═══ Data supplied

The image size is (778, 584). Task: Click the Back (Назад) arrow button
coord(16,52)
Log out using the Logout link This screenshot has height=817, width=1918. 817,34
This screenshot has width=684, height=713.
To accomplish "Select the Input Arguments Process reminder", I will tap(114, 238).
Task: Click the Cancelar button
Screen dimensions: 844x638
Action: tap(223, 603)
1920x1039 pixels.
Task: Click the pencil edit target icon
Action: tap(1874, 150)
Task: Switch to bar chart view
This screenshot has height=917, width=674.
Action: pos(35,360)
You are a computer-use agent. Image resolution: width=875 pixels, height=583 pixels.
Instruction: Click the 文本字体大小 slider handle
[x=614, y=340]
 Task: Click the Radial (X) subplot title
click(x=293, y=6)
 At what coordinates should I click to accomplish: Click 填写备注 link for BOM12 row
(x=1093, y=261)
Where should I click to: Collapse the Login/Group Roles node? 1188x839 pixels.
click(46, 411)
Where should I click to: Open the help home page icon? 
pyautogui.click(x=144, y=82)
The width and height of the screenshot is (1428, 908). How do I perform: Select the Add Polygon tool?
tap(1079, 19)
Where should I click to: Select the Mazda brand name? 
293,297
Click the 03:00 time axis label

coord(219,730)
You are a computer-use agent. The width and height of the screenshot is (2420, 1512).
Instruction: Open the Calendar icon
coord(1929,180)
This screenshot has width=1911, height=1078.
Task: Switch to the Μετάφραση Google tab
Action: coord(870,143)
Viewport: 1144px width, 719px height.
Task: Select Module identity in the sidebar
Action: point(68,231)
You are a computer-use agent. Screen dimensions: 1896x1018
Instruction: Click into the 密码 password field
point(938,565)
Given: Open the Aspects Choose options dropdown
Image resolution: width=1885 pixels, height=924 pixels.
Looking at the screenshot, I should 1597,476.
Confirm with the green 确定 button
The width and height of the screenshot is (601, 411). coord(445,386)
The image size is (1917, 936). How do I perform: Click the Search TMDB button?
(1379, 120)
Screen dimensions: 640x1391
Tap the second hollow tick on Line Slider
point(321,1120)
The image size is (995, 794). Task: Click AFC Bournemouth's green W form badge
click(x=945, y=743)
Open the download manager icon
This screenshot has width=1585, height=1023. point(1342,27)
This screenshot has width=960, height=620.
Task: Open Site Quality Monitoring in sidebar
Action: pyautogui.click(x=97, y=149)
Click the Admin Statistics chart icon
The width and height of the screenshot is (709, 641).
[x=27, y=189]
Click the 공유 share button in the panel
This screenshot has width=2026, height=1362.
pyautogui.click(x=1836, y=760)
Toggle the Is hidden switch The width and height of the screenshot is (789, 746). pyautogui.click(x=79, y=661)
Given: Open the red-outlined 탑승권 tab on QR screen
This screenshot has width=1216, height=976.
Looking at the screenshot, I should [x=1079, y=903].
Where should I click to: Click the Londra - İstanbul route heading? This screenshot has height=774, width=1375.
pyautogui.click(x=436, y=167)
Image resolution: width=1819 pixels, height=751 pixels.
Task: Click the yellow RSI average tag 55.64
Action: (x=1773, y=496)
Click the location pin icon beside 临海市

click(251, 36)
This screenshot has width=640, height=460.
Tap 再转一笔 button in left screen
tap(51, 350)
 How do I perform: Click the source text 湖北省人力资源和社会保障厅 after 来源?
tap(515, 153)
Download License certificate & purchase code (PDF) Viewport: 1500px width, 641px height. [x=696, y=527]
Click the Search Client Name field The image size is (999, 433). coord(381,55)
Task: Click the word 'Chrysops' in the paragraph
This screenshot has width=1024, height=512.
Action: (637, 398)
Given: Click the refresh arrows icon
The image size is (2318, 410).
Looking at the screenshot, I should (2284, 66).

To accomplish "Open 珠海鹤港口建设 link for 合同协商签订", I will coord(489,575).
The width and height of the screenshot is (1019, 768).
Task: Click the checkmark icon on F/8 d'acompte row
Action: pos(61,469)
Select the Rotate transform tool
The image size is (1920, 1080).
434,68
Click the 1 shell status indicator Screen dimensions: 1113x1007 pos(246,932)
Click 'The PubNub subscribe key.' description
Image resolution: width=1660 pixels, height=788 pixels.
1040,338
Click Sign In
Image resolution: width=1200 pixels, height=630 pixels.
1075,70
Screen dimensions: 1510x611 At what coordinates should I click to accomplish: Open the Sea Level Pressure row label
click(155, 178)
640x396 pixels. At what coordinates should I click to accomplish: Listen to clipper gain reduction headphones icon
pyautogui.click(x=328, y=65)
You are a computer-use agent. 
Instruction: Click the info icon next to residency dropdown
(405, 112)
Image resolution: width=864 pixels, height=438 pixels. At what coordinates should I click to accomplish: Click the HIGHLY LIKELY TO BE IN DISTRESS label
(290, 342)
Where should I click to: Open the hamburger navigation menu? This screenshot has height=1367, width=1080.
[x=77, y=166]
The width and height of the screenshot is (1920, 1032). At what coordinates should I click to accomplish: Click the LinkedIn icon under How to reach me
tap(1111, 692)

══════

**Written task:** In the listing, from the line with "At what coordinates should I click to accomplish: Click 填写备注" to the line with "Looking at the screenshot, I should [x=1079, y=903].", substitute "Goal" for "Instruction" and output only those lines, changing nothing else.

**Exercise response:**
 At what coordinates should I click to accomplish: Click 填写备注 link for BOM12 row
(x=1093, y=261)
Where should I click to: Collapse the Login/Group Roles node? 1188x839 pixels.
click(46, 411)
Where should I click to: Open the help home page icon? 
pyautogui.click(x=144, y=82)
The width and height of the screenshot is (1428, 908). How do I perform: Select the Add Polygon tool?
tap(1079, 19)
Where should I click to: Select the Mazda brand name? 
293,297
Click the 03:00 time axis label

coord(219,730)
You are a computer-use agent. The width and height of the screenshot is (2420, 1512).
Goal: Open the Calendar icon
coord(1929,180)
This screenshot has width=1911, height=1078.
Task: Switch to the Μετάφραση Google tab
Action: coord(870,143)
Viewport: 1144px width, 719px height.
Task: Select Module identity in the sidebar
Action: point(68,231)
You are a computer-use agent. Screen dimensions: 1896x1018
Goal: Click into the 密码 password field
point(938,565)
Given: Open the Aspects Choose options dropdown
Image resolution: width=1885 pixels, height=924 pixels.
Looking at the screenshot, I should 1597,476.
Confirm with the green 确定 button
The width and height of the screenshot is (601, 411). coord(445,386)
The image size is (1917, 936). How do I perform: Click the Search TMDB button?
(1379, 120)
Screen dimensions: 640x1391
Tap the second hollow tick on Line Slider
point(321,1120)
The image size is (995, 794). Task: Click AFC Bournemouth's green W form badge
click(x=945, y=743)
Open the download manager icon
This screenshot has width=1585, height=1023. point(1342,27)
This screenshot has width=960, height=620.
Task: Open Site Quality Monitoring in sidebar
Action: pyautogui.click(x=97, y=149)
Click the Admin Statistics chart icon
The width and height of the screenshot is (709, 641).
[x=27, y=189]
Click the 공유 share button in the panel
This screenshot has width=2026, height=1362.
pyautogui.click(x=1836, y=760)
Toggle the Is hidden switch The width and height of the screenshot is (789, 746). pyautogui.click(x=79, y=661)
Given: Open the red-outlined 탑승권 tab on QR screen
This screenshot has width=1216, height=976.
Looking at the screenshot, I should [x=1079, y=903].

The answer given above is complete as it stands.